More holes in the Kirkland Lake, Ont., project of Queenston Mining (QMI-T) and Franco-Nevada Mining (FN-T) have intersected gold mineralization along structural extensions of known gold deposits at the Anoki and McBean properties. Meanwhile, new drilling at the Princeton property is providing indications that the McBean zone may persist to the east.

At the McBean mine, 26 holes have been drilled to date in two phases.

Outlined thus far is a preliminary resource of 1.2 million tons grading 0.22 oz. gold per ton (with high assays cut to 1 oz.). The gold system is about 3,000 ft. along strike and about 1,000 ft. along dip, measuring about 200 ft.

in width; it is open in all directions.

Combined with the resource already known in the mine’s Dyke zone, the McBean now has an indicated and inferred resource of 2.9 million tons grading 0.18 oz. per ton.

Immediately to the east of the McBean, mineralization similar to the McBean green-carbonate rock has been intersected in the first hole on the Princeton property.
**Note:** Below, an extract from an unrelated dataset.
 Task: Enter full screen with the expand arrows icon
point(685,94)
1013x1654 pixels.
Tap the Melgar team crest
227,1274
The drill hole cut five separate zones of green carbonate rock, showing grades of 0.03 oz. to 0.07 oz. per ton over core lengths of 3 to 29 ft., and including higher-grade intervals of 5.5 ft. grading 0.11 oz. and 3.1 ft. grading 0.24 oz.
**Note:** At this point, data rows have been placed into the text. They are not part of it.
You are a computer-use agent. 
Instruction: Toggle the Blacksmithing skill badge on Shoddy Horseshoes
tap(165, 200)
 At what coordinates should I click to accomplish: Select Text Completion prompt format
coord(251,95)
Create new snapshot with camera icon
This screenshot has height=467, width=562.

It may be that the Princeton mineralization is a separate zone from the McBean, but it is also possible that the McBean zones continue down-plunge on to the Princeton property. The next phase of drilling will test areas farther east of the first Princeton hole, but will concentrate on extending the known mineralization down-dip on the McBean.

At the Anoki property, west of McBean, four holes tested an area 500 ft.

below the known deposit where one earlier hole had returned significant gold values. All four intersected multiple mineralized zones 2 ft. to 52 ft. in length, with grades generally in the 0.03- oz.-to-0.07-oz. range, but most of the zones included intervals of much higher-grade material, including 2.4 ft.

grading 0.35 oz. and 4.6 ft. grading 0.14 oz. per ton.

Mineralization in the Kirkland Lake camp is notoriously spotty in its occurrence, and grades of 0.03 to 0.07 oz. may be misleadingly low. It is a measure of the nuggetty nature of the gold at Anoki that re-assaying of the gold-bearing interval in the earlier hole (this time using a more representative amount of material) has increased the uncut grade from 0.52 oz. to 0.88 oz. per ton.

The companies are about half-way through a planned $2.5-million program to test properties all along the Kirkland Lake-Larder Lake break.